I legali: "Anestesia scorretta, l’ospedale risarcisca 10 milioni"

Sala operatoria

Sala operatoria

Milano, 13 luglio 2017 - Una caduta in casa, un banale incidente domestico. Tutto si sarebbe dovuto risolvere con "un intervento chirurgico di routine" per la riduzione di una frattura alla spalla. Ma l’operazione non iniziò neppure, perché dopo l’induzione dell’anestesia la donna, oggi 71 anni, subì un arresto cardiaco, solo dopo mezz’ora venne rianimata ma entrò in coma e poi in uno stato vegetativo che persiste tuttora, a tre anni di distanza dai fatti. Apre gli occhi ma è completamente immobile e non risponde agli stimoli. È ricoverata in una struttura per lungodegenti dove però le terapie fisioterapiche non sono adeguate alle necessità. Il problema è che finora la clinica dove la donna venne operata non ha offerto ai familiari nessun tipo di risarcimento economico. È una sintesi della vicenda drammatica narrata nell’atto di citazione degli avvocati Fabio Venturini e Filippo Siano, che assistono il marito della poveretta, il quale ha intentato una causa civile, avviata da poco, per il riconoscimento dei danni a favore della donna e a carico della Casa di cura Columbus e dell’anestesista.

La donna, spiegano i legali, venne ricoverata alla Columbus il 10 luglio di tre anni fa, e un mese dopo l’ istituto di Parma presso il quale era stata trasferita, accertò lo "stato vegetativo" della paziente. Cosa avvenne prima dell’intervento chirurgico? Stando alla cartella clinica, il cuore della paziente si fermò dopo circa un quarto d’ora dall’induzione dell’anestesia. A quel punto l’anestesista G.T. chiese l’intervento di un collega che stava operando nella sala attigua. Fu quest’ultimo, stando alla ricostruzione dei legali della famiglia, a decidere la sostituzione del tubo "endotracheale" che doveva servire alla rianimazione.

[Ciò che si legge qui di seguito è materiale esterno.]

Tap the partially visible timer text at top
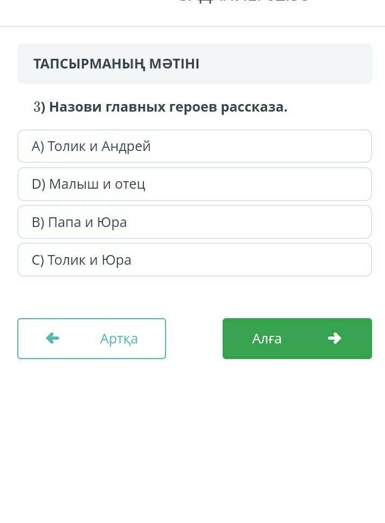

"Con l'arrivo del secondo anestesista venne rilevata una inadeguata somministrazione di aria e ossigeno ai polmoni", denunciano gli avvocati nel loro scritto, tanto che il secondo medico decise di sostituire il tubo "che evidentemente non era stato posizionato correttamente". La manovra ebbe sì effetto, ma nel frattempo era trascorsa quasi mezz’ora dall’arresto cardiaco. Da quel momento, la paziente non si sarebbe più ripresa. Dopo la parentesi nell’istituto parmense e un lungo periodo trascorso nelle lungodegenza del Don Gnocchi a Milano, ora la donna "è in attesa di essere trasferita presso il Centro di riabilitazione della clinica Hildebrand di Brissago, in Svizzera" o in una austriaca altrettanto qualificata. Lì potrebbe avere delle cure migliori, che naturalmente costano: quasi 2 mila euro al giorno. È per questo che nell’atto di citazione per danni i legali, calcolando su base Istat la vita media di una donna in Italia a 84 anni, chiedono come risarcimento alla clinica e al medico anestesista una somma che va oltre i 10 milioni di euro.